What's required is a verbatim printout of all the data.
○ ○ ○ ○ ○
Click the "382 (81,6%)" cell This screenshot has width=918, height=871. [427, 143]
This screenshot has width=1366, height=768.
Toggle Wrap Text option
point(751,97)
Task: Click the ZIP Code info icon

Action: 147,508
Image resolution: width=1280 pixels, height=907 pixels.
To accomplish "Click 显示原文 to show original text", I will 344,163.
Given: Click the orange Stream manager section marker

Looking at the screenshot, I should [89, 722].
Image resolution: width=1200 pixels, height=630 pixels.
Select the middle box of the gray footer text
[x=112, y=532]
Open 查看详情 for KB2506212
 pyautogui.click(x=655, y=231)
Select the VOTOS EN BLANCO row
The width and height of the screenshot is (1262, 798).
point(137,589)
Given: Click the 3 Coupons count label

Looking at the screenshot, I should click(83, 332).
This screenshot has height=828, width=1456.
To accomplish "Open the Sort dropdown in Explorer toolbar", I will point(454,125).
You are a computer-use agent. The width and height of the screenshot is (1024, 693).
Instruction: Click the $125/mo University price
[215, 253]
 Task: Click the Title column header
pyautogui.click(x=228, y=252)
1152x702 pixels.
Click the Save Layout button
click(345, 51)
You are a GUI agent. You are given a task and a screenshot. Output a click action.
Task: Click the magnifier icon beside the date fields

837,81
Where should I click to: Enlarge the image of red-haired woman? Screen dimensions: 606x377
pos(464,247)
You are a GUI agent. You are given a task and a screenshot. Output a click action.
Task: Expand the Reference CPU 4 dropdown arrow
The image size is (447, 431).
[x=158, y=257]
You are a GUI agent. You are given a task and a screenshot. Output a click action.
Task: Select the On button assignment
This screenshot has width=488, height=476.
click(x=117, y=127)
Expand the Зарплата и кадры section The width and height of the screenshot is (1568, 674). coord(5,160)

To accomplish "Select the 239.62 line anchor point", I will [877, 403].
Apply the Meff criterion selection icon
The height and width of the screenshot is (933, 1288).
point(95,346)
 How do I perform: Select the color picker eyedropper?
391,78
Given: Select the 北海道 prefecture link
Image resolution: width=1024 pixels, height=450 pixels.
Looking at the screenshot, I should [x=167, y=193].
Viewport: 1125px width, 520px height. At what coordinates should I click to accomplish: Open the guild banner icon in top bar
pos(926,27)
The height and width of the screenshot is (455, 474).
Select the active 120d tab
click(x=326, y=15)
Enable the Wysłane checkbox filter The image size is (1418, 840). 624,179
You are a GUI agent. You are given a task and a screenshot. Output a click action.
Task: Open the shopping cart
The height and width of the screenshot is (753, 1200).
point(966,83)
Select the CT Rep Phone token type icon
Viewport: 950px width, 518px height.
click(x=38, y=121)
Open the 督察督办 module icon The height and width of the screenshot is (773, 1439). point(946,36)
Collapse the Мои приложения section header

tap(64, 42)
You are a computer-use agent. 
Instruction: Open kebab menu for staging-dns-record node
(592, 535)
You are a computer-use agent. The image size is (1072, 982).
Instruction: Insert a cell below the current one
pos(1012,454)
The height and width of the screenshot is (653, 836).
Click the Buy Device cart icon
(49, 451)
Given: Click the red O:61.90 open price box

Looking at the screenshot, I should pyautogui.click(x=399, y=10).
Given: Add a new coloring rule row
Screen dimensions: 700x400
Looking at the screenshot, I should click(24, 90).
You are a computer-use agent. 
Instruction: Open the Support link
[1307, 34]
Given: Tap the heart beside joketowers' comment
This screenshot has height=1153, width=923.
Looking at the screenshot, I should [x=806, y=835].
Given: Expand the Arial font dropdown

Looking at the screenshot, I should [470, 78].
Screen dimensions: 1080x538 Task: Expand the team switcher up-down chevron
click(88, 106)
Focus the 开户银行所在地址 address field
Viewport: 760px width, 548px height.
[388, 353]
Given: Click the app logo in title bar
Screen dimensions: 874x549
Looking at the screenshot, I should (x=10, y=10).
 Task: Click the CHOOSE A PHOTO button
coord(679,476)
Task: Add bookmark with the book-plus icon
○ ○ ○ ○ ○
> **YOUR RESPONSE**:
Click the "382 (81,6%)" cell This screenshot has width=918, height=871. [427, 143]
This screenshot has width=1366, height=768.
Toggle Wrap Text option
point(751,97)
Task: Click the ZIP Code info icon

Action: 147,508
Image resolution: width=1280 pixels, height=907 pixels.
To accomplish "Click 显示原文 to show original text", I will 344,163.
Given: Click the orange Stream manager section marker

Looking at the screenshot, I should [89, 722].
Image resolution: width=1200 pixels, height=630 pixels.
Select the middle box of the gray footer text
[x=112, y=532]
Open 查看详情 for KB2506212
 pyautogui.click(x=655, y=231)
Select the VOTOS EN BLANCO row
The width and height of the screenshot is (1262, 798).
point(137,589)
Given: Click the 3 Coupons count label

Looking at the screenshot, I should click(83, 332).
This screenshot has height=828, width=1456.
To accomplish "Open the Sort dropdown in Explorer toolbar", I will point(454,125).
You are a computer-use agent. The width and height of the screenshot is (1024, 693).
Instruction: Click the $125/mo University price
[215, 253]
 Task: Click the Title column header
pyautogui.click(x=228, y=252)
1152x702 pixels.
Click the Save Layout button
click(345, 51)
You are a GUI agent. You are given a task and a screenshot. Output a click action.
Task: Click the magnifier icon beside the date fields

837,81
Where should I click to: Enlarge the image of red-haired woman? Screen dimensions: 606x377
pos(464,247)
You are a GUI agent. You are given a task and a screenshot. Output a click action.
Task: Expand the Reference CPU 4 dropdown arrow
The image size is (447, 431).
[x=158, y=257]
You are a GUI agent. You are given a task and a screenshot. Output a click action.
Task: Select the On button assignment
This screenshot has width=488, height=476.
click(x=117, y=127)
Expand the Зарплата и кадры section The width and height of the screenshot is (1568, 674). coord(5,160)

To accomplish "Select the 239.62 line anchor point", I will [877, 403].
Apply the Meff criterion selection icon
The height and width of the screenshot is (933, 1288).
point(95,346)
 How do I perform: Select the color picker eyedropper?
391,78
Given: Select the 北海道 prefecture link
Image resolution: width=1024 pixels, height=450 pixels.
Looking at the screenshot, I should [x=167, y=193].
Viewport: 1125px width, 520px height. At what coordinates should I click to accomplish: Open the guild banner icon in top bar
pos(926,27)
The height and width of the screenshot is (455, 474).
Select the active 120d tab
click(x=326, y=15)
Enable the Wysłane checkbox filter The image size is (1418, 840). 624,179
You are a GUI agent. You are given a task and a screenshot. Output a click action.
Task: Open the shopping cart
The height and width of the screenshot is (753, 1200).
point(966,83)
Select the CT Rep Phone token type icon
Viewport: 950px width, 518px height.
click(x=38, y=121)
Open the 督察督办 module icon The height and width of the screenshot is (773, 1439). point(946,36)
Collapse the Мои приложения section header

tap(64, 42)
You are a computer-use agent. 
Instruction: Open kebab menu for staging-dns-record node
(592, 535)
You are a computer-use agent. The image size is (1072, 982).
Instruction: Insert a cell below the current one
pos(1012,454)
The height and width of the screenshot is (653, 836).
Click the Buy Device cart icon
(49, 451)
Given: Click the red O:61.90 open price box

Looking at the screenshot, I should pyautogui.click(x=399, y=10).
Given: Add a new coloring rule row
Screen dimensions: 700x400
Looking at the screenshot, I should click(24, 90).
You are a computer-use agent. 
Instruction: Open the Support link
[1307, 34]
Given: Tap the heart beside joketowers' comment
This screenshot has height=1153, width=923.
Looking at the screenshot, I should [x=806, y=835].
Given: Expand the Arial font dropdown

Looking at the screenshot, I should [470, 78].
Screen dimensions: 1080x538 Task: Expand the team switcher up-down chevron
click(88, 106)
Focus the 开户银行所在地址 address field
Viewport: 760px width, 548px height.
[388, 353]
Given: Click the app logo in title bar
Screen dimensions: 874x549
Looking at the screenshot, I should (x=10, y=10).
 Task: Click the CHOOSE A PHOTO button
coord(679,476)
Task: Add bookmark with the book-plus icon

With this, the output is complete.